Shared accounts − Generally, banks and other financial institutions only have the capability of having one taxpayer ID as the primary owner on an account, even though it may be a joint account with others. These financial institutions will issue the 1099 or other reporting documents under the social security number (SSN) of the primary owner, and the total will be reported to the IRS under that SSN. This also will affect married or separated taxpayers who do not file jointly. The IRS expects to see the same amount that was reported on the 1099 on the return of the individual whose SSN was used on the 1099. When there’s a mismatch, the IRS will send out a notice of unreported income. When responding to the IRS notice, you will need to provide the names, addresses, and SSNs of the other owners and a statement to the fact that they each reported their appropriate share.
The foregoing are just a few of the more common examples of computer mismatches that can cause computer-generated notices. Even though the IRS feels the notices are readily understandable, experience has shown that taxpayers can become confused and that the experienced eye of a tax professional is usually required to decipher the notices. That is why we highly recommend that this office review any notice you receive prior to your taking any action or responding.

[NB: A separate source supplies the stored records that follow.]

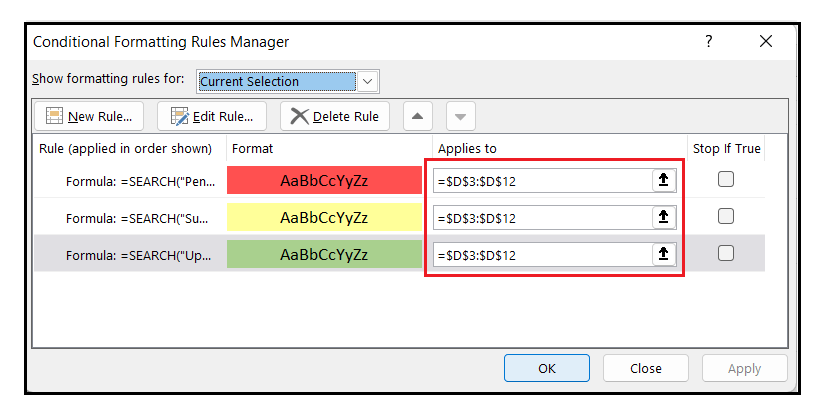Open the help question mark
This screenshot has height=414, width=818.
(708, 41)
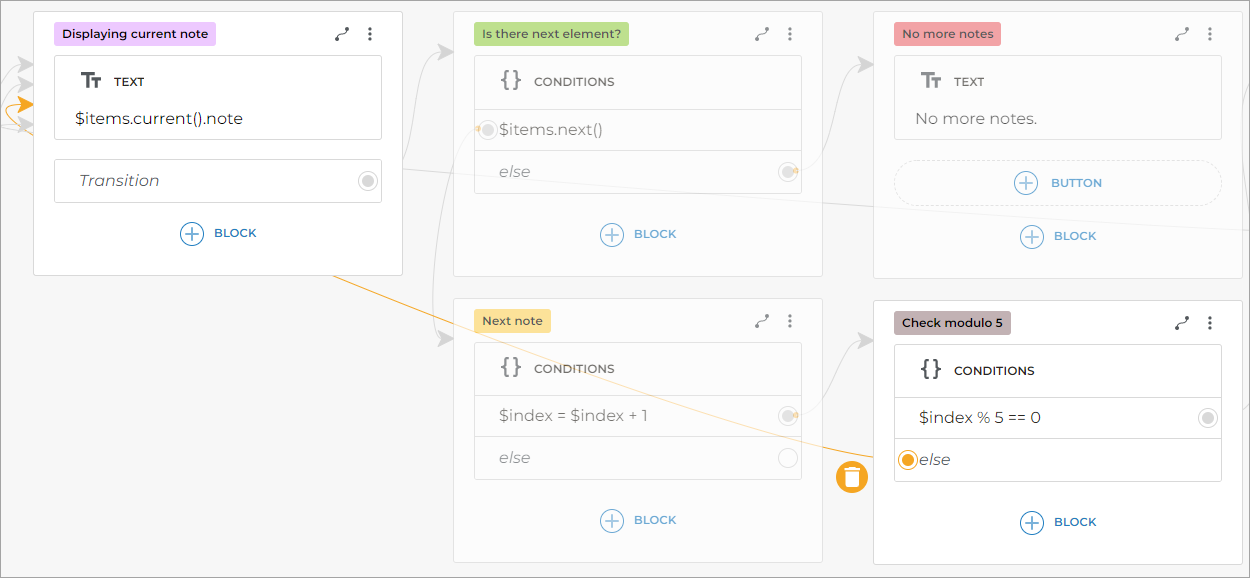This screenshot has height=578, width=1250.
Task: Add a Block under the Transition row
Action: click(x=218, y=234)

A Word of Caution – The IRS routinely provides state tax agencies with the results of the correspondence audits. Generally, if the IRS’s notice proves to be correct, the results of the correspondence audit will need to be dealt with on the state level through an amended state return, or you can wait to receive the state notice. However, if you wait for the state notice, additional interest and penalties may possibly accrue for the state return.